Consejos para trabajar desde casa

Hoy en día el trabajo llega en los formatos más inverosímiles. Hay que ser versátil y tener una gran capacidad de adaptación para poder aprovecharse de cientos de oportunidades que cada día nos acechan. Muchas ofertas de trabajo se dejan pasar por desconfianza. ¿La oportunidad de trabajar desde casa? ¡Inaudito! Ni mucho menos. No hay razón para pensar que son patrañas. La tendencia actual es la deslocalización del trabajo, la externalización de servicios y la delegación de tareas. Muchas de éstas pueden ser desarrolladas desde la comodidad del hogar, sin necesidad de aguantar a clientes pelmazos, a veces sin horarios, simplemente con fechas de entrega de trabajo. Trabajar desde casa es una realidad, pero no para todo el mundo.

··········

▸ QUÉ HACER
Reescribe en forma de lista breve el párrafo del texto sobre el trabajo desde casa que empieza con «Hoy en día el trabajo llega», conservando sus datos principales.

▸ DATOS REGISTRADOS
··········

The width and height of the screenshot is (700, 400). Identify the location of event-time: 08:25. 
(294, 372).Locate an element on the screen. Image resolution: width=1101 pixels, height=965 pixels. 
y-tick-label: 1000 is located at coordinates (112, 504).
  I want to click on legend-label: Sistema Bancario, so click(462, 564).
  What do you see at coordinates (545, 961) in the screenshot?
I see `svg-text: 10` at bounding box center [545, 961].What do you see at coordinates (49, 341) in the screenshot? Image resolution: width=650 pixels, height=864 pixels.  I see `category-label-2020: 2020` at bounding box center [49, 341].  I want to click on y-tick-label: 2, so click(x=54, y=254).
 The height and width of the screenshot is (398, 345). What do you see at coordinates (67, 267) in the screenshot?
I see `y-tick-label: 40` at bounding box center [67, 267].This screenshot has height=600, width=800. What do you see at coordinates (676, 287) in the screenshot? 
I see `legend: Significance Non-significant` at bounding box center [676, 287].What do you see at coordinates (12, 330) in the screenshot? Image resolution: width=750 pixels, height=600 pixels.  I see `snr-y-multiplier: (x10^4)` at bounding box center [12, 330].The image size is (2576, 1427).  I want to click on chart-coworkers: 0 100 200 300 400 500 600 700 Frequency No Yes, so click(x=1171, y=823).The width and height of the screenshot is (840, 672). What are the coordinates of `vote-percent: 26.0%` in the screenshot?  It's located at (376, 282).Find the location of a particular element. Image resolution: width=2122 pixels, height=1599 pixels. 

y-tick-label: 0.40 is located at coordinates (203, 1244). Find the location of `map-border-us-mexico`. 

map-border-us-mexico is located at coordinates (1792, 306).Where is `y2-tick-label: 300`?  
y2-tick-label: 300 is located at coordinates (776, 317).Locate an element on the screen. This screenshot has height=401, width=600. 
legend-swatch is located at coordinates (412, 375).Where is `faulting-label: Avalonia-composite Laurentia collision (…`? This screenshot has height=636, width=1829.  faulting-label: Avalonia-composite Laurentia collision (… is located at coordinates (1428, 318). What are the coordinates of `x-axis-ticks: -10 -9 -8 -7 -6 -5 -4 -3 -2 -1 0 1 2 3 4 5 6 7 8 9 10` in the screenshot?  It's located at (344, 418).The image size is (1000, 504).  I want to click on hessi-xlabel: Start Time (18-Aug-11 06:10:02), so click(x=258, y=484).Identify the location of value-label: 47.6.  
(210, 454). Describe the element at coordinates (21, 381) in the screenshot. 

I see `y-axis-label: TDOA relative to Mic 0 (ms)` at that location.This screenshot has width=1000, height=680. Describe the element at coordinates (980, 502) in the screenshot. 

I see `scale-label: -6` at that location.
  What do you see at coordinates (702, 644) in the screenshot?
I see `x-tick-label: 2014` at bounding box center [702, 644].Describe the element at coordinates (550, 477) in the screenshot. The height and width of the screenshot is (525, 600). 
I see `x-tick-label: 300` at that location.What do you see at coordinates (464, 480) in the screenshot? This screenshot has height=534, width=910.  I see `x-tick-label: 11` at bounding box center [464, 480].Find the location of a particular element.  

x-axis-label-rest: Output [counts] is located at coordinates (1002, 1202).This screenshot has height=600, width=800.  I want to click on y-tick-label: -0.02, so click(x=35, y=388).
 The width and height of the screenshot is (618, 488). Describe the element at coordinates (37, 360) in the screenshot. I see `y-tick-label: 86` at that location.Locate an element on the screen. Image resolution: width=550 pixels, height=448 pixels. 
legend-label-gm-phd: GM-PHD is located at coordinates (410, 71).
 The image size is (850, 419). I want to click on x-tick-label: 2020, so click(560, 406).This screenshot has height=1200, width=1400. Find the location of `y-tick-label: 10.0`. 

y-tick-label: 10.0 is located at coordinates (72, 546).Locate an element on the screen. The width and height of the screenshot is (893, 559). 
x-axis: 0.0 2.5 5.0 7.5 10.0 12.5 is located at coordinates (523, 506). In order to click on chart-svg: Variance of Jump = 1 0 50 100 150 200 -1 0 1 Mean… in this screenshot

··········

▸ ESPACIO DE RESPUESTA
- Hoy el trabajo llega en formatos muy inverosímiles, y hace falta versatilidad y capacidad de adaptación para aprovechar las oportunidades.
- Muchas ofertas de trabajo se dejan pasar por desconfianza, pero no hay razón para pensar que trabajar desde casa sea una patraña.
- La tendencia actual es la deslocalización del trabajo, la externalización de servicios y la delegación de tareas.
- Muchas de estas tareas pueden hacerse desde casa, sin aguantar a clientes pelmazos, a veces sin horarios y solo con fechas de entrega.
- Trabajar desde casa es una realidad, pero no para todo el mundo.